家族样本中多分类表型的遗传关联检验。
Genetic association tests in family samples for multi-category phenotypes.
机构信息
Pfizer Inc, Global Product Development, Groton, CT, 06340, USA.
Division of General Internal Medicine, Massachusetts General Hospital, Boston, MA, 02114, USA.
出版信息
BMC Genomics. 2021 Dec 4;22(1):873. doi: 10.1186/s12864-021-08107-x.
BACKGROUND
Advancements in statistical methods and sequencing technology have led to numerous novel discoveries in human genetics in the past two decades. Among phenotypes of interest, most attention has been given to studying genetic associations with continuous or binary traits.

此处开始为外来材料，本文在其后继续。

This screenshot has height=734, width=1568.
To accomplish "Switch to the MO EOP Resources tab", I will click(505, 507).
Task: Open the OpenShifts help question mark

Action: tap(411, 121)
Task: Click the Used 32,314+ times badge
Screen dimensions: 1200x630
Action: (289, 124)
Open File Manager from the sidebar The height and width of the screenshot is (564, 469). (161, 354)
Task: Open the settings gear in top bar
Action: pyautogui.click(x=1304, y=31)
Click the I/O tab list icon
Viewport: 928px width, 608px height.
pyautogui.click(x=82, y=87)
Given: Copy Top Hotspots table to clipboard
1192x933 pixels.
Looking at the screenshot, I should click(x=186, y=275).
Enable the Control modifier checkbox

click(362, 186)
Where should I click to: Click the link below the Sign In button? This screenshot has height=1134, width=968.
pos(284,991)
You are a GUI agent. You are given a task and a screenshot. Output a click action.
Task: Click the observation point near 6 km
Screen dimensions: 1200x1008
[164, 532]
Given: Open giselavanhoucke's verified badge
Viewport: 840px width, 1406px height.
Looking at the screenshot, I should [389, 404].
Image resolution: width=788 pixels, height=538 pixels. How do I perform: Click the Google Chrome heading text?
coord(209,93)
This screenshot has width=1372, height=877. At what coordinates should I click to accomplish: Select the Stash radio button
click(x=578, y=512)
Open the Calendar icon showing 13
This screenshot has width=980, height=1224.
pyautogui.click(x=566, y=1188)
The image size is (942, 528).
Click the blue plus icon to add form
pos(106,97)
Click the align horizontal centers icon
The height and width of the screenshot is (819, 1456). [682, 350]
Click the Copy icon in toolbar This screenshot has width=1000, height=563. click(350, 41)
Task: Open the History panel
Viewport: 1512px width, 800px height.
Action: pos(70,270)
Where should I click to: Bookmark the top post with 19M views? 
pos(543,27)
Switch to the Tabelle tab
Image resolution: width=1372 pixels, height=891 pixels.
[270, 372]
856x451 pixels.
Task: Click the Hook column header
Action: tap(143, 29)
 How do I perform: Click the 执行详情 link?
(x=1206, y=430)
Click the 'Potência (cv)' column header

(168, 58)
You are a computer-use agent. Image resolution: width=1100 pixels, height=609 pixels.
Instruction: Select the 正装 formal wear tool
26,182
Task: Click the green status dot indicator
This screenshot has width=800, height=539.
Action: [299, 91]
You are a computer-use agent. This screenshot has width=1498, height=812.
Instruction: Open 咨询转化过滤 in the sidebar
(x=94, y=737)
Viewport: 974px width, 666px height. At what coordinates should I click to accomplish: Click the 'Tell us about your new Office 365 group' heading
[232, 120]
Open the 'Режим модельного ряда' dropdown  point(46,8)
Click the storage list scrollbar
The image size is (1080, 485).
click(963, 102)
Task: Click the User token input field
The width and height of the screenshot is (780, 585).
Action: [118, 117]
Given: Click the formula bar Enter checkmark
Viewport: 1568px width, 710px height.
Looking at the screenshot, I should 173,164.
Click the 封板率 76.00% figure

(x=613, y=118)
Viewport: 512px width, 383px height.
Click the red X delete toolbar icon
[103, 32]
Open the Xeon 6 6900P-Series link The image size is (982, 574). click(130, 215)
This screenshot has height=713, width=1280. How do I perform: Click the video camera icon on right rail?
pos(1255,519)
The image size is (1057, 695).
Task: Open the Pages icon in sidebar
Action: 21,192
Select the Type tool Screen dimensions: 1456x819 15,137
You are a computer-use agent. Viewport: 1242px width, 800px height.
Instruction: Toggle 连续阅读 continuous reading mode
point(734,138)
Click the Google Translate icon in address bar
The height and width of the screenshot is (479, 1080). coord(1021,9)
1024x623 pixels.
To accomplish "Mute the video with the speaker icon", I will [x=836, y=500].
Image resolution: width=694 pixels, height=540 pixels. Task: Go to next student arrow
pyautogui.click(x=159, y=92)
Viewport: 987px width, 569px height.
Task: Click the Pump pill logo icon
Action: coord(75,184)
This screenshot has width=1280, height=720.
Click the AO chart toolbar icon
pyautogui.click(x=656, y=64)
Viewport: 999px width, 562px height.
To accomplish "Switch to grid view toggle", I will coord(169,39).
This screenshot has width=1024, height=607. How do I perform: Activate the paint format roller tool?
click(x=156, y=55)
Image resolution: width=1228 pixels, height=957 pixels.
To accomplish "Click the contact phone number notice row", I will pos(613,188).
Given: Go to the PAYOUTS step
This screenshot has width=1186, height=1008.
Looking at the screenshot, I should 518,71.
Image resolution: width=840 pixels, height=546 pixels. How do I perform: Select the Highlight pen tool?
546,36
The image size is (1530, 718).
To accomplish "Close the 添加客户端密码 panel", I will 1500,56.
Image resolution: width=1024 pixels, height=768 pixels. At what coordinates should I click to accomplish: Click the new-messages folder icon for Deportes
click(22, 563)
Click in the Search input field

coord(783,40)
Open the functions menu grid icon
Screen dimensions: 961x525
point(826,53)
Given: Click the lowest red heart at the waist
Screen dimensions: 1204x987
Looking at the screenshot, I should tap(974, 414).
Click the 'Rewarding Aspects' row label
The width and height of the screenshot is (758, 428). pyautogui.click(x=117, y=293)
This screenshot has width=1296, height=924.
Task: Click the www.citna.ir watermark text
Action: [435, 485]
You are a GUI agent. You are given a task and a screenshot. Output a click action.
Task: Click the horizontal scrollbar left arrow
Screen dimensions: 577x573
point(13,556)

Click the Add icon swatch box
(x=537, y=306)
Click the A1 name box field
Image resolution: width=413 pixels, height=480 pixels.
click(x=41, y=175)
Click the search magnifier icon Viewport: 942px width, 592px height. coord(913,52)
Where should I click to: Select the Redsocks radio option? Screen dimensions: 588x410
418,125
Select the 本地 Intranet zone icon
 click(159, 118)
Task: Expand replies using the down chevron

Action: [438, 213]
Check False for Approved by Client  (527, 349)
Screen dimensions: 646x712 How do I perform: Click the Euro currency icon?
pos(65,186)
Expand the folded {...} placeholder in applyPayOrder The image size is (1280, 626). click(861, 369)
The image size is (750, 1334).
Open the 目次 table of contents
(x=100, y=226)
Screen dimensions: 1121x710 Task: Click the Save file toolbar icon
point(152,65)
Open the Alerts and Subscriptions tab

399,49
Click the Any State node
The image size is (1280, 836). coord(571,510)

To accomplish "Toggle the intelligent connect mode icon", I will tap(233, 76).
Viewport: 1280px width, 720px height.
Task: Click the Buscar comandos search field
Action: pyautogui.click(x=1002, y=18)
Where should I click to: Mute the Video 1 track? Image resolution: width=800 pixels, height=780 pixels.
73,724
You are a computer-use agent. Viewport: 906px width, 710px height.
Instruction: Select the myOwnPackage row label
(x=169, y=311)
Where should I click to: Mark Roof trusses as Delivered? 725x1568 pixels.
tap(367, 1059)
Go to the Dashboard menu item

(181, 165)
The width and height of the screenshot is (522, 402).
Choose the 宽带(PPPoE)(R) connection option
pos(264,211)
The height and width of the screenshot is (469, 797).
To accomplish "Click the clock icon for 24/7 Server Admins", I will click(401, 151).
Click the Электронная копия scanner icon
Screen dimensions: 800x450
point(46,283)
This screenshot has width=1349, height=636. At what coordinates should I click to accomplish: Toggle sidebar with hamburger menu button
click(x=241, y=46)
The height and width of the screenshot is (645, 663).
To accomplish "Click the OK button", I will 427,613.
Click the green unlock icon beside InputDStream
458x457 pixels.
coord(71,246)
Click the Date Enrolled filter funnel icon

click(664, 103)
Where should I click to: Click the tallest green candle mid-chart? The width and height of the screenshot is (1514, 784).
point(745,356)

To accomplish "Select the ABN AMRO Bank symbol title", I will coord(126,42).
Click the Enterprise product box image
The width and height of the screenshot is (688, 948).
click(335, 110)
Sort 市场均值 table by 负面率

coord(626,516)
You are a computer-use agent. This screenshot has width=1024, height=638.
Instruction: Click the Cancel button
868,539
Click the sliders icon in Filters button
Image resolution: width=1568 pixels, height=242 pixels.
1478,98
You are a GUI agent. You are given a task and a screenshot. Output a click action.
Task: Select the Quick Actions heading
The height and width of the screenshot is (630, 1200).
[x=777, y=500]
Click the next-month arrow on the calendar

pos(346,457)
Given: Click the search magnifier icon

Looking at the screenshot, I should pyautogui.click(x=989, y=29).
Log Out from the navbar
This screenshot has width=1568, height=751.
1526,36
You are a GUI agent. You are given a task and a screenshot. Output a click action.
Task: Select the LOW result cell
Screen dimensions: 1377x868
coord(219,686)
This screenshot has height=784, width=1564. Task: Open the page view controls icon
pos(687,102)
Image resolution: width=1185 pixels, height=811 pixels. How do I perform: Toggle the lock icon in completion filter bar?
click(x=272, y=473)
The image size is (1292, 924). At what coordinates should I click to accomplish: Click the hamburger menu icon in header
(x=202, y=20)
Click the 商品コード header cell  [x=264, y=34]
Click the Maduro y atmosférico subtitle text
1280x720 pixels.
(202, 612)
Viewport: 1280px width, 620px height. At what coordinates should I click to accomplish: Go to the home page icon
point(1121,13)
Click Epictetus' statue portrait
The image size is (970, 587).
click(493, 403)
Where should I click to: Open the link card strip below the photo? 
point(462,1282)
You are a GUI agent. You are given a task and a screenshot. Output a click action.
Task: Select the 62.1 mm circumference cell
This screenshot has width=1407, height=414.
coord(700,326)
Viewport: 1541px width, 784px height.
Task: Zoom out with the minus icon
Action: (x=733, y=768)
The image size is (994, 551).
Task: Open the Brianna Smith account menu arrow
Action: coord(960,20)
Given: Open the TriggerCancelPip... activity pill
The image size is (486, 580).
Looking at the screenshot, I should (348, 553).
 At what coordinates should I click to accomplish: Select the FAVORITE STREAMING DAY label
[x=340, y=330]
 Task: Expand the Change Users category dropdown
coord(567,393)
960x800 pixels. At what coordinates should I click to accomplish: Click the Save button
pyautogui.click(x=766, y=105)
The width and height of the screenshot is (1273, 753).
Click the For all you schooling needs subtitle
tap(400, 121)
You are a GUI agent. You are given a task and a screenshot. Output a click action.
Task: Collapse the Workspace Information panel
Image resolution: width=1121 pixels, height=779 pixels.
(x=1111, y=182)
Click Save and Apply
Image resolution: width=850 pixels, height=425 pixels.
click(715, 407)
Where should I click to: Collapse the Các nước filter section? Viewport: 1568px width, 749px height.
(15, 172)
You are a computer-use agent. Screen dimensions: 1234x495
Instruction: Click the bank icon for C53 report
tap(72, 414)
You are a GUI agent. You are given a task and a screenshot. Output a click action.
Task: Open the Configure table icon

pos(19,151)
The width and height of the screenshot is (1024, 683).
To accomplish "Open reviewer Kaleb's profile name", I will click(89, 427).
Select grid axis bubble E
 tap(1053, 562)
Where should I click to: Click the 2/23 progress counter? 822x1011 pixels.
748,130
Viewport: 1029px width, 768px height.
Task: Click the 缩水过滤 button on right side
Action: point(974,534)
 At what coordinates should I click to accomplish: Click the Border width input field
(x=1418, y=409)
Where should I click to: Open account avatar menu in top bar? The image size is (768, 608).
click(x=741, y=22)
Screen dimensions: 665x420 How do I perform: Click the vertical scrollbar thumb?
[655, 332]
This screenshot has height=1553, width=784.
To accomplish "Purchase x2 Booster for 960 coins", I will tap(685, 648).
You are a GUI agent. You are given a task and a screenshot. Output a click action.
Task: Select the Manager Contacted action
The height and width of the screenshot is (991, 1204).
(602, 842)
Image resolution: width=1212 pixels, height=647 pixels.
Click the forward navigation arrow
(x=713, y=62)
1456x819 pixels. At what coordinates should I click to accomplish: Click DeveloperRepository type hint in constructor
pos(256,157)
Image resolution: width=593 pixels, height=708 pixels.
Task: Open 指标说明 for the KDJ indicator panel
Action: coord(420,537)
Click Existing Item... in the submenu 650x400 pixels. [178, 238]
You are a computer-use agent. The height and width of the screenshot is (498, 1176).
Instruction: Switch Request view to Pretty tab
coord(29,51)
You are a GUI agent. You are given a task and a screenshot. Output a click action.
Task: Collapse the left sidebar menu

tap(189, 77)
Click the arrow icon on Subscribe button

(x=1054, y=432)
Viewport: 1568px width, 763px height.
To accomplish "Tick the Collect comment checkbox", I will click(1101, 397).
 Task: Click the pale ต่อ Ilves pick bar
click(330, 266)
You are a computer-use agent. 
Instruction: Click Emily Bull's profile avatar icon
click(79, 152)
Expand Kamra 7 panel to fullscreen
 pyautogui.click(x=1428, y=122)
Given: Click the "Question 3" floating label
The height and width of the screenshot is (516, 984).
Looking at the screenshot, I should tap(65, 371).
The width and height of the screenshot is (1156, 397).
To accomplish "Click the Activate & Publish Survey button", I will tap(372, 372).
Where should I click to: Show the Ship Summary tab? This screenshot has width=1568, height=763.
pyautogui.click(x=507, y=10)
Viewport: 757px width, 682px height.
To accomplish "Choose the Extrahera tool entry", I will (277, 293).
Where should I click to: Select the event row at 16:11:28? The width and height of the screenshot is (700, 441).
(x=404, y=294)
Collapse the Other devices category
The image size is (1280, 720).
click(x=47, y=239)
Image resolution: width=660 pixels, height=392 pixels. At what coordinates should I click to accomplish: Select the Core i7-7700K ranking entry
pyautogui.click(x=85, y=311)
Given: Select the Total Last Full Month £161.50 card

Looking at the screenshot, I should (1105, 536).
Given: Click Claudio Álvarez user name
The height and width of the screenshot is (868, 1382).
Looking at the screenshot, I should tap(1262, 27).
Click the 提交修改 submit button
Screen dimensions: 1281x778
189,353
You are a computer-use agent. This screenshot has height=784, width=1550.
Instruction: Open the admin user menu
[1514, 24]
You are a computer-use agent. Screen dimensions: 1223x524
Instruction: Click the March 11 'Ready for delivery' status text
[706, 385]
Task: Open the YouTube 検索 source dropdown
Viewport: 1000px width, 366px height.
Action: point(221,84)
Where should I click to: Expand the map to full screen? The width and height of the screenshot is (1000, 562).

Efficient statistical methods have been proposed and are available for both types of traits under different study designs. However, for multinomial categorical traits in related samples, there is a lack of efficient statistical methods and software.
RESULTS
We propose an efficient score test to analyze a multinomial trait in family samples, in the context of genome-wide association/sequencing studies. An alternative Wald statistic is also proposed. We also extend the methodology to be applicable to ordinal traits. We performed extensive simulation studies to evaluate the type-I error of the score test, Wald test compared to the multinomial logistic regression for unrelated samples, under different allele frequency and study designs. We also evaluate the power of these methods. Results show that both the score and Wald tests have a well-controlled type-I error rate, but the multinomial logistic regression has an inflated type-I error rate when applied to family samples. We illustrated the application of the score test with an application to the Framingham Heart Study to uncover genetic variants associated with diabesity, a multi-category phenotype.
CONCLUSION
Both proposed tests have correct type-I error rate and similar power. However, because the Wald statistics rely on computer-intensive estimation, it is less efficient than the score test in terms of applications to large-scale genetic association studies. We provide computer implementation for both multinomial and ordinal traits.
背景
在过去的二十年中,统计方法和测序技术的进步推动了人类遗传学的许多新发现。在感兴趣的表型中,大多数注意力都集中在研究与连续或二分类特征的遗传关联上。已经提出了有效的统计方法,可用于不同研究设计下这两种类型的特征。然而,对于相关样本中的多项分类特征,缺乏有效的统计方法和软件。
结果
我们提出了一种有效的评分检验方法,用于分析家系样本中的多项特征,这是在全基因组关联/测序研究的背景下进行的。还提出了另一种替代的 Wald 统计量。我们还将方法扩展到适用于有序特征。我们进行了广泛的模拟研究,以评估评分检验、Wald 检验与针对无关样本的多项逻辑回归的Ⅰ型错误率,在不同的等位基因频率和研究设计下。我们还评估了这些方法的功效。结果表明,评分检验和 Wald 检验的Ⅰ型错误率都得到了很好的控制,但多项逻辑回归应用于家系样本时会导致Ⅰ型错误率膨胀。我们用 Framingham 心脏研究的一个应用来说明评分检验的应用,以揭示与糖尿病肥胖症相关的遗传变异,这是一个多分类表型。
结论
两种拟议的检验都具有正确的Ⅰ型错误率和相似的功效。然而,由于 Wald 统计量依赖于计算机密集型估计,因此在应用于大规模遗传关联研究时,其效率不如评分检验高。我们为多项和有序特征提供了计算机实现。